New to BP and just getting started with a RE Syndicate. Have a question about legal requirements to market ourselves as an investment opportunity.
We have our eyes on a local 16-unit, and want to start looking at raising capital. We started a FB page for our LLC that essentially advertises the syndication construct, and encourages people to reach out to me to discuss becoming a capital partner. The idea would be to get on the phone, talk them through our business model, then detail any specific property offering we might be raising capital on. After that, we'd work out an OA.
I just got off the phone with a syndication attorney and he suggested I need a securities license to advertise like that. I'm not trying to limit to accredited investors, so I looked at two things from 506(b): 1) Issuer must have a substantive, pre-existing relationship with investors; 2) General solicitation or advertising of the securities is prohibited.

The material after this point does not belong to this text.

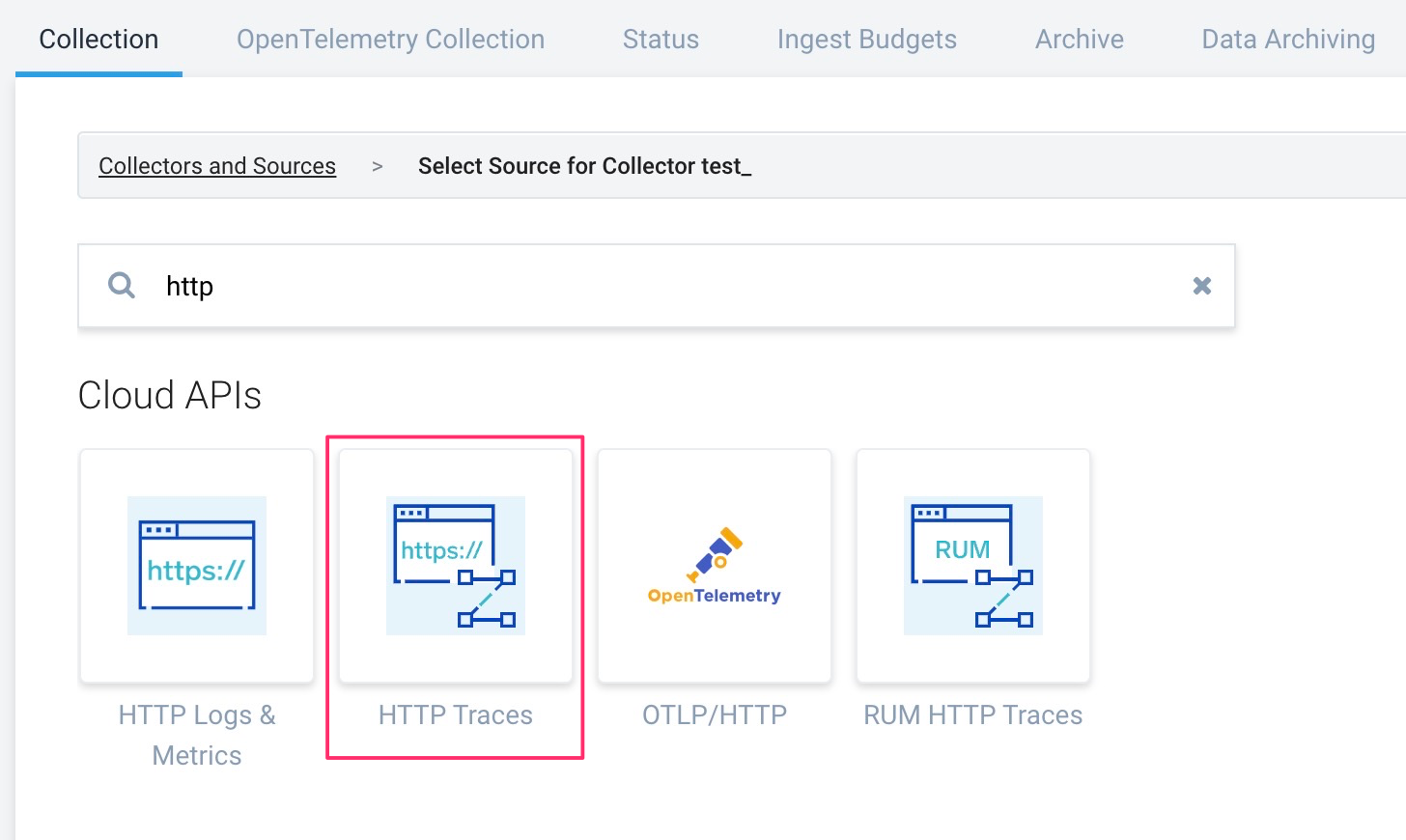The height and width of the screenshot is (840, 1406).
Task: Switch to the Archive tab
Action: [1079, 40]
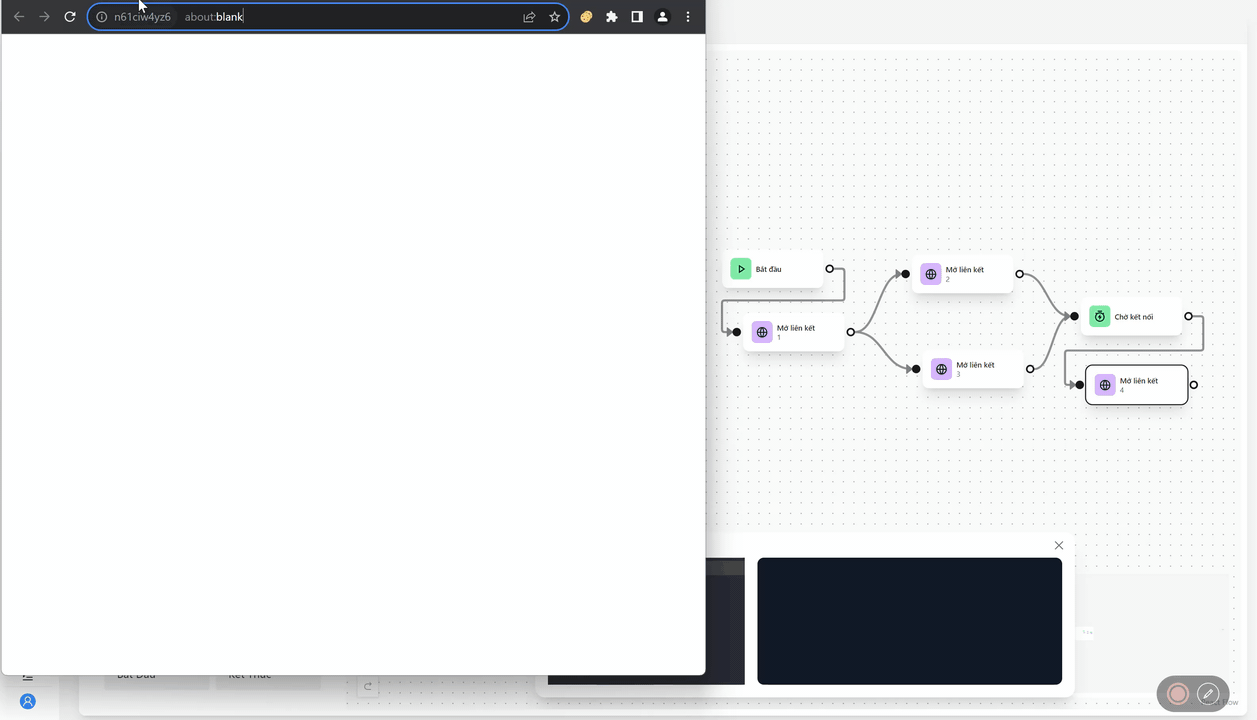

Some questions here: Are Facebook "friends" substantive relationships (from a legal perspective)? If I'm only advertising the model (not a specific property), is that still a security? How have others handled the advertising piece to bring on non-accredited investors?
Thanks for the help!
I would defer to the advice your attorney gives you. (I am not one.) If he says you are doing something wrong, you probably are.
My understanding is that if you are talking in generalities about how a syndication works, that is not a problem. Once you start talking returns, even hypothetical, it starts getting into a danger area. If you are talking about a specific property for which you are going to raise money, you are absolutely "marketing" and you had best had a pre-existing relationship with a 506(b).
Facebook is a pretty open forum so you need to be super careful what you say there.
I practiced securities law for almost 15 years and prior to that syndicated my own deals. I am now back to doing deals and helping people figure out how to raise money for their deals.
To this end, I don't know who you spoke to or if there might be a misinterpretation but you do not need a securities license to market your own deals or your own company. There is an exemption under 3(a)(4)(1) of the securities exchange act of 1934. Also, under 506(b), focus on marketing your COMPANY not your OFFERING. This will make all the difference.
A substantive pre-existing relationship is "intimate knowledge of one's financial ability to invest." This is not FB friends at all. You can achieve this relationship with an investor qualification form.
Thank you for this!
@Jillian Sidoti Just watched your Investor Presentation video. Love the Sinek references! When you say focus on your company vs. offering, are you saying more about WHY your company does what it does, or can we talk about the WHAT and HOW? Is the 'security' portion more about investment structure or a specific asset being offered?
For example (sorry for the length):
We offer investors the opportunity to partner with Equity Shield, LLC as a Networked Capital Partner (NCP). Contact us and we’ll discuss your goals, desired risk level, and expected rate of return. If we determine you’re a good match, we’ll add you to our network! There is no fee or obligation to become an NCP, this simply adds you to our network for future deal offers.
As investment deals meeting our vetting process arise, we offer our NCPs the option to buy into the deal as either a Limited Partner or a General Partner. Limited partners receive preferred payouts, while general partners receive non-preferred payouts and partial ownership of the asset. Most properties will be held for a 5+ year period.
@John Stanczak You will get varying inputs from varying attorneys. Some take a very conservative approach and others have some leeway. The rules can change so it's good to constantly be evaluating if you are in compliance. Perhaps get the opinion of another securities attorney. Intro calls are typically free and perhaps you might learn something or find a new team partner.
I am not an attorney, however the above content looks fine to me. Once you mention a specific deal with specific returns, you are advertising. Talk about the process or the HOW and you should be fine. I would also advise having a call with the investor prior to speaking about a deal. Maybe even set up a timer, 30 days is usually a good safe bet, before a pre-existing relationship gets access to a deal. We track this is ActiveCampaign however, multiple ways to go about it.
@Chris Levarek thanks for this. Do you have a website targeting non-accredited investors?
@John Stanczak - I have met Jillian Soditi a few times, she had a great reputation wrt RE Syndications. Her advice is rock solid.
I was going to suggest (humorously) the phone book, but I don't think those exist anymore.
In my opinion, you need to try IRL (in real life). To my knowledge, there is no "Amazon for Investors". Go to meet-ups (Yes, the virus makes that harder) and network. Find some like-minded person and get coffee.
To do a 506(b), you must have a pre-existing, substantive relationship. You should have been building a database of prospect for quite some time. If you are too far along on the deal you mention to be "rep-existing", you may need to try for an active partner or start over.
I've gotten into 50+ MF deals as a passive (LP), it is the relationship with the lead (GP), along with the business plan, that makes the deal interesting. Personally, I would avoid a GP that does not follow the rules.